Source of conflicts rules. Our analysis of the conflicts issue begins with consideration of the source of law for selecting a conflicts rule. Though Nimmer turns directly to the Berne Convention and the U.C.C., we think that step moves too quickly past the Berne Convention Implementation Act of 1988, Pub. L. 100-568, 102 Stat. 2853, 17 U.S.C. § 101 note. Section 4(a)(3) of the Act amends Title 17 to provide: “No right or interest in a work eligible for protection under this title may be claimed by virtue of ․ the provisions of the Berne Convention․ Any rights in a work eligible for protection under this title that derive from this title ․ shall not be expanded or reduced by virtue of ․ the provisions of the Berne Convention.” 9 17 U.S.C. § 104(c).

**Extracted material**:
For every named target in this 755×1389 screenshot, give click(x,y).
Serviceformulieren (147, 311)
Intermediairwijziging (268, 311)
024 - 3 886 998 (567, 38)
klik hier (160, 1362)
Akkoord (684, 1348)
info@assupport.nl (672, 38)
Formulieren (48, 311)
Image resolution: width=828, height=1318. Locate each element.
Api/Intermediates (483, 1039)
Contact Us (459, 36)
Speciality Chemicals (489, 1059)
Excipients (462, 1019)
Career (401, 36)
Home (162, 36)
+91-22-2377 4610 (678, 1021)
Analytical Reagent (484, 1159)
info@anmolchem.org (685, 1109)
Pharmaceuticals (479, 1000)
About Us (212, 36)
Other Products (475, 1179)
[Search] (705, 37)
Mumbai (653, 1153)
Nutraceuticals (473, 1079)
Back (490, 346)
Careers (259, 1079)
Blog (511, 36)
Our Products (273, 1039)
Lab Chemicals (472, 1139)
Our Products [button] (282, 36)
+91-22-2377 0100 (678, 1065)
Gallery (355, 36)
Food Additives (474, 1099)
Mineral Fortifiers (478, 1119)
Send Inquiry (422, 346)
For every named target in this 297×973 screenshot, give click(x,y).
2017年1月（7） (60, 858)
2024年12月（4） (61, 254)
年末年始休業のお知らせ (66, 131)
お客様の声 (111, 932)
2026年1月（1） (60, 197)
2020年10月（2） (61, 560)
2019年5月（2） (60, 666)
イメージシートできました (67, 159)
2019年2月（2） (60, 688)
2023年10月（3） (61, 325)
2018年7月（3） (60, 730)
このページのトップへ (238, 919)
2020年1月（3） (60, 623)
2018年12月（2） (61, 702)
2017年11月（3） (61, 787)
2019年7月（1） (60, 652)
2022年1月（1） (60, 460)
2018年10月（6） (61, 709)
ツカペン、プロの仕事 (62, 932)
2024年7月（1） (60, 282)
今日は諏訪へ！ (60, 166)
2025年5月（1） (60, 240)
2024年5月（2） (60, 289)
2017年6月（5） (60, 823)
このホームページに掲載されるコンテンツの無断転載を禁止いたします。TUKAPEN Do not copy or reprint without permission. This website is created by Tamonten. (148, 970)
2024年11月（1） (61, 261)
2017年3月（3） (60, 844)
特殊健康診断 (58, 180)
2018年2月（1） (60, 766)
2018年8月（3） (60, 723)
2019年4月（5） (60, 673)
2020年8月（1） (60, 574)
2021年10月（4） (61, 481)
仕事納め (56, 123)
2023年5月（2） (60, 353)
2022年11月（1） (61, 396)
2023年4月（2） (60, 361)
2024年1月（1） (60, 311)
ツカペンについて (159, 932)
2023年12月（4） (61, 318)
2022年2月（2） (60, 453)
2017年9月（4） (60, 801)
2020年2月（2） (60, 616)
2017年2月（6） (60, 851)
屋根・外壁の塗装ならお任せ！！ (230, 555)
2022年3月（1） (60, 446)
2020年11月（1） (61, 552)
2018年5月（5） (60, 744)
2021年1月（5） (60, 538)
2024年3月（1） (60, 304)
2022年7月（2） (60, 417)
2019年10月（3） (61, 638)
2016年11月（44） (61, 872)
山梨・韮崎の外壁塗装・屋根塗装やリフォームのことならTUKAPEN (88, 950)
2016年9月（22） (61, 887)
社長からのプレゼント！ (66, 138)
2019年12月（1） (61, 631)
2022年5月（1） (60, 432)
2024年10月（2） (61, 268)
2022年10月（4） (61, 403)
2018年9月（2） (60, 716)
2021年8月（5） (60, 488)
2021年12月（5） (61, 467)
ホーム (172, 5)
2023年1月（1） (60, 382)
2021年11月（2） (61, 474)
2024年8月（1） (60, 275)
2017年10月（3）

**Tasks for this exercise**:
• A. Reproduce the passage on the source of conflicts rules from "Source of conflicts" up to and including "U.S.C. § 104(c).".
• B. In the passage on the source of conflicts rules, which section of the Berne Convention Implementation Act of 1988 amends Title 17?
• C. Carry on the passage on the source of conflicts rules from where it stops.

**Written responses**:
• A.
Source of conflicts rules. Our analysis of the conflicts issue begins with consideration of the source of law for selecting a conflicts rule. Though Nimmer turns directly to the Berne Convention and the U.C.C., we think that step moves too quickly past the Berne Convention Implementation Act of 1988, Pub. L. 100-568, 102 Stat. 2853, 17 U.S.C. § 101 note. Section 4(a)(3) of the Act amends Title 17 to provide: “No right or interest in a work eligible for protection under this title may be claimed by virtue of ․ the provisions of the Berne Convention․ Any rights in a work eligible for protection under this title that derive from this title ․ shall not be expanded or reduced by virtue of ․ the provisions of the Berne Convention.” 9 17 U.S.C. § 104(c).

• B. Section 4(a)(3)

• C.
We start our analysis with the Copyrights Act itself, which contains no provision relevant to the pending case concerning conflicts issues.10 We therefore fill the interstices of the Act by developing federal common law on the conflicts issue. See D'Oench, Duhme & Co. v. FDIC, 315 U.S. 447, 62 S.Ct. 676, 86 L.Ed. 956 (1942); id. at 472, 62 S.Ct. 676 (Jackson, J., concurring) (“The law which we apply to this case consists of principles of established credit in jurisprudence, selected by us because they are appropriate to effectuate the policy of the governing Act.”). In doing so, we are entitled to consider and apply principles of private international law, which are “ ‘part of our law.’ ” Maxwell Communication Corp. v. Societe Generale, 93 F.3d 1036, 1047 (2d Cir.1996) (quoting Hilton v. Guyot, 159 U.S. 113, 143, 16 S.Ct. 139, 40 L.Ed. 95 (1895)).
The choice of law applicable to the pending case is not necessarily the same for all issues. See Restatement (Second) of Conflict of Laws § 222 (“The courts have long recognized that they are not bound to decide all issues under the local law of a single state.”). We consider first the law applicable to the issue of copyright ownership.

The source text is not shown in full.